There are important meetings in Oakland this coming week and the week following on public safety. Attending these meetings will be very helpful for you in understanding what is going on and what we might expect in the future. And your attendance will be very useful for helping us develop MOBN!'s perspective on public safety policy.

 

First, if you haven't yet attended an Oakland Police Department Strategic Framework public meeting, there are two this week:

 

Wednesday, March 10, 2010

Willie Key Recreation Center

3131 Union St., Oakland

6:30 - 8:00 pm

 

Thursday, March 11

Manzanita Recreation Center

2701 22nd Ave., Oakland

6:30 - 8:00 pm

 

The Strategic Framework documents are also available on the OPD website. The framework is a good, very promising, piece of work, which says all the right things. I attended the first of these meetings which was held the same day that the framework was announced and thus was poorly attended. However, in attendance were some citizens who had been involved with finding and hiring Tony Batts as police Chief. I learned a great deal from what they said.

 

Second, there will be a community leadership meeting on Tuesday, March 9, 6 pm, at Imani Community Church, 3300 MacArthur Blvd. I will be attending along with at least two other MOBN Board members. This meeting is an Oakland Community Organization effort with the following purposes:

 

A. Focus on and attend to the community (-ies) which are most directly involved with violence in Oakland. 

 

Note: OCO’s groups are essentially minority and faith-based or school-based. These are not the secular political activist groups which we, or other MOBN! sorts, are accustomed to.

 

B. Build community understanding of and support for nonpunitive interventions with young people who are at risk for criminal behavior.

**RECORDS SUPPLIED:**
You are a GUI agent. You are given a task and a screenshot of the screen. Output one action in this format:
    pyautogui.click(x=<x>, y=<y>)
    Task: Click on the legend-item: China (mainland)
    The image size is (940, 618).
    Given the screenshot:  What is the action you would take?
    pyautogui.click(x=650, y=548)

**USING THE INFORMATION:**
1 - In the Oakland meetings notice, where will the community leadership meeting on Tuesday, March 9 take place?
2 - Quote the Oakland meetings notice word for word, from "Manzanita Recreation Center" up to and including "what they said.".
3 - Name every building the Oakland meetings notice gives as the site of an upcoming meeting.

**EXPECTED OUTPUTS:**
1 - At Imani Community Church, 3300 MacArthur Blvd.

2 -
Manzanita Recreation Center

2701 22nd Ave., Oakland

6:30 - 8:00 pm

 

The Strategic Framework documents are also available on the OPD website. The framework is a good, very promising, piece of work, which says all the right things. I attended the first of these meetings which was held the same day that the framework was announced and thus was poorly attended. However, in attendance were some citizens who had been involved with finding and hiring Tony Batts as police Chief. I learned a great deal from what they said.

3 -
Willie Key Recreation Center
Manzanita Recreation Center
Imani Community Church